[EXTRAIT À LIRE]
* * *

A. Sur la recevabilité

23. La Cour constate que ce grief n’est pas manifestement mal fondé au sens de l’article 35 § 3 (a) de la Convention et qu’il ne se heurte à aucun autre motif d’irrecevabilité. Il convient donc de le déclarer recevable.

B. Sur le fond

1. Arguments des parties

a) Le requérant

24. Le requérant allègue que la démolition de son atelier de mécanique l’a non seulement privé d’un bien immeuble, mais a également mis fin à son activité de réparation de véhicules, ce qui l’a privé de la possibilité d’obtenir des revenus futurs. L’intéressé estime que cette situation s’analyse incontestablement en une ingérence dans son droit au respect de ses biens.

25. Le requérant soutient que cette ingérence ne répondait pas à l’exigence de légalité posée par l’article 1 du Protocole no 1. Il fait observer que, selon la législation interne, l’ordonnance du maire qui l’a obligé à démolir son atelier était un acte administratif individuel. Elle devait donc contenir une référence à la disposition législative pertinente et exposer les raisons factuelles qui imposaient la démolition de son bien, afin d’éviter tout risque d’arbitraire. Certes, l’ordonnance du maire mentionnait qu’elle était délivrée en vertu de l’article 44 de la loi sur l’urbanisme. Cependant, cette disposition législative prévoyait plusieurs cas de figure différents dans lesquels le maire avait le droit d’exiger la démolition d’une construction secondaire. L’ordonnance du 29 décembre 2000 ne précisait pas l’hypothèse exacte qui justifiait la démolition de l’atelier du requérant. Par ailleurs, l’ordonnance en cause faisait référence au procès-verbal du 8 novembre 2000 dans lequel les agents municipaux constataient que la construction en cause avait été construite sans les documents nécessaires. Or un tel motif n’était pas au nombre de ceux prévus par l’article 44 de la loi sur l’urbanisme. Ainsi, l’ordonnance en cause ne répondait pas aux exigences posées par la législation interne. Par ailleurs, le caractère imprécis de l’ordonnance litigieuse aurait privé le requérant de la possibilité de défendre effectivement ses droits et intérêts légitimes devant les juridictions internes.

26. Le requérant soutient que la démolition de son atelier de mécanique n’était pas ordonnée dans l’intérêt de la société. En particulier, aucune des preuves rassemblées devant les tribunaux administratifs ne démontrait que la construction en cause nuisait à l’hygiène publique, ou bien que son emplacement et son aspect extérieur étaient inappropriés. Il n’était pas prouvé que l’atelier de mécanique ait été construit illégalement et en tout état de cause la législation interne prévoyait la possibilité de régulariser des constructions bâties sans les permis et plans nécessaires. De plus, il n’appartenait pas au maire d’établir l’illégalité de la construction en cause car une telle appréciation relevait de la compétence de l’administration spécialisée dans le contrôle des constructions.

* * *

[CONSIGNE A]
Parmi les lignes ci-dessous, reproduisez en liste numérotée, sans les lignes vides, la partie qui s'ouvre sur la ligne contenant "You are a computer-use agent. Screen" et se ferme sur celle contenant "click(345, 93)".

* * *

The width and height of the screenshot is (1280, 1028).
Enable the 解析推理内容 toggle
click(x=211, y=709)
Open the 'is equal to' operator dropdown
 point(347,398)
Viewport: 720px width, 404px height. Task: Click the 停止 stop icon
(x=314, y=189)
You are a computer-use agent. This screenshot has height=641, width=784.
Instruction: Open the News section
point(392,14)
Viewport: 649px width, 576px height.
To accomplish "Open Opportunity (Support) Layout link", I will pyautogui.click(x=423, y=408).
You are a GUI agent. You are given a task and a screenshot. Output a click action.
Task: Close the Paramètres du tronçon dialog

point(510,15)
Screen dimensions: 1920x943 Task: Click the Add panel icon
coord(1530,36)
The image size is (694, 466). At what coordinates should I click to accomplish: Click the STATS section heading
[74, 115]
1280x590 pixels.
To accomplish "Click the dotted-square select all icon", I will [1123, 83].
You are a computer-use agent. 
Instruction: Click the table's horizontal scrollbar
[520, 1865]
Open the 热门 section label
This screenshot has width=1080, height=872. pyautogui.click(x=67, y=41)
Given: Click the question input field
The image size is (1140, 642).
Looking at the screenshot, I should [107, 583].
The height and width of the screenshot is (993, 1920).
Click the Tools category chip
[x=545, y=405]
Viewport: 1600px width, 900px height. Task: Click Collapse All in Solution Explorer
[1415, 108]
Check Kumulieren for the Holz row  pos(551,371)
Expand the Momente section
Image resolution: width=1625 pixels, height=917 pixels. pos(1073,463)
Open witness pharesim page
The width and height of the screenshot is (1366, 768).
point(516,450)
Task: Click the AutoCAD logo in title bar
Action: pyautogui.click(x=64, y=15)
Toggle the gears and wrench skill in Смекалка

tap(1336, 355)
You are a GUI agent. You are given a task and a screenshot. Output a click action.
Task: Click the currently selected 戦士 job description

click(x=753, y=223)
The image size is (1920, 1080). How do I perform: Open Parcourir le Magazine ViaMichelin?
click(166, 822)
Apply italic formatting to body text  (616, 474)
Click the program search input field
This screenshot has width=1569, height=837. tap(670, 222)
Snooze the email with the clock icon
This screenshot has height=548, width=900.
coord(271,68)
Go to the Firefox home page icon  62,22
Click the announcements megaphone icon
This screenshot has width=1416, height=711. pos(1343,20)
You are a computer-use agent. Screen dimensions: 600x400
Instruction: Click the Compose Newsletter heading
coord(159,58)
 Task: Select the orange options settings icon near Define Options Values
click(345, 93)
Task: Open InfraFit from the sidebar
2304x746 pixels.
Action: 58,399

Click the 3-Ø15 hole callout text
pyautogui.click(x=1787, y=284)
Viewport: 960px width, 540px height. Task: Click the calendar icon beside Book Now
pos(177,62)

* * *

[CONSIGNE B]
Répondez brièvement à ces questions sur l'extrait à lire :
(i) Au sens de quel article de la Convention la Cour juge-t-elle le grief non manifestement mal fondé ?
(ii) De quelle date est l'ordonnance du maire qui, selon le requérant, ne précisait pas l'hypothèse justifiant la démolition ?
(iii) D'après le requérant, à qui revenait l'appréciation de l'illégalité de la construction ?

[RÉSULTAT ATTENDU A]
1. You are a computer-use agent. Screen dimensions: 600x400
2. Instruction: Click the Compose Newsletter heading
3. coord(159,58)
4.  Task: Select the orange options settings icon near Define Options Values
5. click(345, 93)

[RÉSULTAT ATTENDU B]
(i) L'article 35 § 3 (a) de la Convention.
(ii) Du 29 décembre 2000.
(iii) À l'administration spécialisée dans le contrôle des constructions.